> _Try it_: Copy out every line of the records in which "will" can be found.

> _Material for this exercise_:

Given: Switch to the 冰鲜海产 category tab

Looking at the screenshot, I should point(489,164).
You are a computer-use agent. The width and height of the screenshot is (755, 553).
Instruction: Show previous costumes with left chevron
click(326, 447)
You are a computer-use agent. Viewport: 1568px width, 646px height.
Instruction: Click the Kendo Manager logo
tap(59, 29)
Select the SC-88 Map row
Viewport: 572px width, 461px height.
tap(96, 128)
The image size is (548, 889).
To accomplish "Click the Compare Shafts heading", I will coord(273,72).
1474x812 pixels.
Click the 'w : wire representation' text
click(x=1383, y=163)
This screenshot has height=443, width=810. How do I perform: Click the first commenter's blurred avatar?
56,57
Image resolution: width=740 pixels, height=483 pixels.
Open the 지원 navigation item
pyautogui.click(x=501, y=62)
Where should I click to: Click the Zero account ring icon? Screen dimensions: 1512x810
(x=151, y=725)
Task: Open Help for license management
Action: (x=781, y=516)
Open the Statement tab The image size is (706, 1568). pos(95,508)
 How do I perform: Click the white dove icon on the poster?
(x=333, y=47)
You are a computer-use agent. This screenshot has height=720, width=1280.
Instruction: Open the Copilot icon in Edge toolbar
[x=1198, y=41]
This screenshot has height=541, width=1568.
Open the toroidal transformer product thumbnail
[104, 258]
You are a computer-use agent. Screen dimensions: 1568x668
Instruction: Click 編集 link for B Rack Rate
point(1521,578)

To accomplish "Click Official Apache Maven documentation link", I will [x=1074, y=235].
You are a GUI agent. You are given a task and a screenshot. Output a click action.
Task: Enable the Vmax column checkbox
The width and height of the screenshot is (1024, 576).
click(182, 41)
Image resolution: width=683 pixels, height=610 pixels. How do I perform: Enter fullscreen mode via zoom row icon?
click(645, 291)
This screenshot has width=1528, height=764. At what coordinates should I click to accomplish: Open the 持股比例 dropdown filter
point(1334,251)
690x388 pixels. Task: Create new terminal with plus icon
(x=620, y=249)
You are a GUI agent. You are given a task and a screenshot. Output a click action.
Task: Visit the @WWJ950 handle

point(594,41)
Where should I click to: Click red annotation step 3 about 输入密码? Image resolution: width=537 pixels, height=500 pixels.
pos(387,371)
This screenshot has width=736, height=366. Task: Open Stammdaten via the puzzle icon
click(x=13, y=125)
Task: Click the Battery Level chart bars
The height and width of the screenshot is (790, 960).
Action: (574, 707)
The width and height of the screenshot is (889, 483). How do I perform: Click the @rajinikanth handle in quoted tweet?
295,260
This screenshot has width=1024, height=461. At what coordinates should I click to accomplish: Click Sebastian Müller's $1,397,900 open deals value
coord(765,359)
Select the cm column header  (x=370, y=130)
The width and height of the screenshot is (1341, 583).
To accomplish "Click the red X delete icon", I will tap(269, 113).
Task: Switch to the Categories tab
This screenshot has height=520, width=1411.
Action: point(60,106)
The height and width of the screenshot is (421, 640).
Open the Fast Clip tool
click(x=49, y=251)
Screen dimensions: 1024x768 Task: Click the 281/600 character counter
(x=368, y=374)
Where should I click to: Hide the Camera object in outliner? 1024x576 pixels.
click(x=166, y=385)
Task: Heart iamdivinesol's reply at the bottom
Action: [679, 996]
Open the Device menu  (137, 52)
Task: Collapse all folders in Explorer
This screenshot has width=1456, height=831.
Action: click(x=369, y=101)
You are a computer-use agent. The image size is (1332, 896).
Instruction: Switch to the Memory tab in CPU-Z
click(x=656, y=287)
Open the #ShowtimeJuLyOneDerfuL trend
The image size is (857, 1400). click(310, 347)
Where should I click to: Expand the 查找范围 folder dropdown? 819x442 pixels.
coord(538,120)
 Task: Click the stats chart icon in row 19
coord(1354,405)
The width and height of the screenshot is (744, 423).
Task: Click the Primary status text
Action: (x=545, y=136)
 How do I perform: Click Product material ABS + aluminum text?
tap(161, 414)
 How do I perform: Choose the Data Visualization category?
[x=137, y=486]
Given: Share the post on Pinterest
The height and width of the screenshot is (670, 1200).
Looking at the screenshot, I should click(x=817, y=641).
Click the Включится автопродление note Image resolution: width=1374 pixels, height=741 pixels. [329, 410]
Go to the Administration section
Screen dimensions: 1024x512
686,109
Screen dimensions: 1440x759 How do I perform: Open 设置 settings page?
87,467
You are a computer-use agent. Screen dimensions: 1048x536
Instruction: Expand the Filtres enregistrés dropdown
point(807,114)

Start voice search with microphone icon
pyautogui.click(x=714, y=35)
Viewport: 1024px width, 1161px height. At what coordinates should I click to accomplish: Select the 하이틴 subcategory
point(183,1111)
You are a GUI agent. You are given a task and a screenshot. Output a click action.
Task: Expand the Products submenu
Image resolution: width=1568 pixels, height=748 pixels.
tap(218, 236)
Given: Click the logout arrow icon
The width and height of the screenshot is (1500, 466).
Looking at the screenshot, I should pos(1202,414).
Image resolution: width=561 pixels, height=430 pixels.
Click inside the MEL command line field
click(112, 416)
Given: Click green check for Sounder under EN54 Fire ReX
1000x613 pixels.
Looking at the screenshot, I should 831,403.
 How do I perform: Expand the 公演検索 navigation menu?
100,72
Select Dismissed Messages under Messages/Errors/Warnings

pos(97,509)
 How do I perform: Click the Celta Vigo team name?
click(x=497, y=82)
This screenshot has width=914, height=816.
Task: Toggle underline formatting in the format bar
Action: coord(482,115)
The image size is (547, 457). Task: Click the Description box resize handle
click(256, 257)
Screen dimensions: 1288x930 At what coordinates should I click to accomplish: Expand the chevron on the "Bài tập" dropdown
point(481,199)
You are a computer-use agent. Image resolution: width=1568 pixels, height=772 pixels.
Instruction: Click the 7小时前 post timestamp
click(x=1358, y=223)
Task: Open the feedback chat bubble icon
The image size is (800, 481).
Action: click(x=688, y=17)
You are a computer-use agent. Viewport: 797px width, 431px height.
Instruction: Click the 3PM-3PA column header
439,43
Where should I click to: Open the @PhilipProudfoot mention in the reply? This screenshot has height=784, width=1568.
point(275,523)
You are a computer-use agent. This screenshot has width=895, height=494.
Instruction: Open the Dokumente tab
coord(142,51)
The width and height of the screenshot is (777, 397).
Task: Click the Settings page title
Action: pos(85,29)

> _The answer_:
To accomplish "Click the Compare Shafts heading", I will coord(273,72).
To accomplish "Click Official Apache Maven documentation link", I will [x=1074, y=235].
To accomplish "Click the red X delete icon", I will tap(269, 113).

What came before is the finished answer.